The world's best joys long be thy lot, my lord! ✿ And last while darkness and the dawn o'erlap:

O thou who makest, when we greet thy gifts, ✿ The world to dance and Time his palms to clap.[[384]]

Then the Sultan rose up to honour them and, thanking Nur al-Din for his fine compliment, asked the Wazir, "Who may be this young man?"; and the Minister answered, "This is my brother's son," and related his tale from first to last. Quoth the Sultan, "And how comes he to be thy nephew and we have never heard speak of him?" Quoth the Minister, "O our lord the Sultan, I had a brother who was Wazir in the land of Egypt and he died, leaving two sons, whereof the elder hath taken his father's place and the younger, whom thou seest, came to me. I had sworn I would not marry my daughter to any but to him; so when he came I married him to her.[[385]] Now he is young and I am old; my hearing is dulled and my judgment is easily fooled; wherefore I would solicit our lord the Sultan[[386]] to set him in my stead, for he is my brother's son and my daughter's husband; and he is fit for the Wazirate, being a man of good counsel and ready contrivance." The Sultan looked at Nur al-Din and liked him, so he stablished him in office as the Wazir had requested and formally appointed him, presenting him with a splendid dress of honour and a she-mule from his private stud; and assigning to him solde, stipends and supplies. Nur al-Din kissed the Sultan's hand and went home, he and his father-in-law, joying with exceeding joy and saying, "All this followeth on the heels of the boy Hasan's birth!" Next day he presented himself before the King and, kissing the ground, began repeating:—

Grow thy weal and thy welfare day by day: ✿ And thy luck prevail o'er the envier's spite;

And ne'er cease thy days to be white as day, ✿ And thy foeman's day to be black as night!
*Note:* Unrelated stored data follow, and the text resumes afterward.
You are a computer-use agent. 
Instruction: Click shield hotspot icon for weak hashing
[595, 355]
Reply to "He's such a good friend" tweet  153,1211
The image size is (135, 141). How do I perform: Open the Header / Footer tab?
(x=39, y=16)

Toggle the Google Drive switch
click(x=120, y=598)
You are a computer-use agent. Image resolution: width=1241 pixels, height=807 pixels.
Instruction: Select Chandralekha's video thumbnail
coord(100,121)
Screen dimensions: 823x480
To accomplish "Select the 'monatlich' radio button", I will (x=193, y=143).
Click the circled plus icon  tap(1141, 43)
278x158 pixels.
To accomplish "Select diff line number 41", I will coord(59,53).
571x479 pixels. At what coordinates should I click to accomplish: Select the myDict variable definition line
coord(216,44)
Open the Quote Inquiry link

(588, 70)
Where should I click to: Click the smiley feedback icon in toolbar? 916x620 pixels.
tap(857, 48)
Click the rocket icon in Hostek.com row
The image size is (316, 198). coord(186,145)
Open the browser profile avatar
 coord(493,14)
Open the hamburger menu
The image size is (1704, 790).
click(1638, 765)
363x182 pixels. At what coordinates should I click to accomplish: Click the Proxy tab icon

The Sultan bade him be seated on the Wazir's seat, so he sat down and applied himself to the business of his office and went into the cases of the lieges and their suits, as is the wont of Ministers; while the Sultan watched him and wondered at his wit and good sense, judgment and insight. Wherefor he loved him and took him into intimacy. When the Divan was dismissed Nur al-Din returned to his house and related what had passed to his father-in-law who rejoiced. And thenceforward Nur al-Din ceased not so to administer the Wazirate that the Sultan would not be parted from him night or day; and increased his stipends and supplies till his means were ample and he became the owner of ships that made trading voyages at his command, as well as of Mamelukes and blackamoor slaves; and he laid out many estates and set up Persian wheels and planted gardens. When his son Hasan was four years of age, the old Wazir deceased, and he made for his father-in-law a sumptuous funeral ceremony ere he was laid in the dust. Then he occupied himself with the education of this son and, when the boy waxed strong and came to the age of seven, he brought him a Fakih, a doctor of law and religion, to teach him in his own house and charged him to give him a good education and instruct him in politeness and good manners. So the tutor made the boy read and retain all varieties of useful knowledge, after he had spent some years in learning the Koran by heart;[[387]] and he ceased not to grow in beauty and stature and symmetry, even as saith the poet:—

In his face-sky shines the fullest moon; ✿ In his cheeks' anemone glows the sun:

He so conquered Beauty that he hath won ✿ All charms of humanity one by one.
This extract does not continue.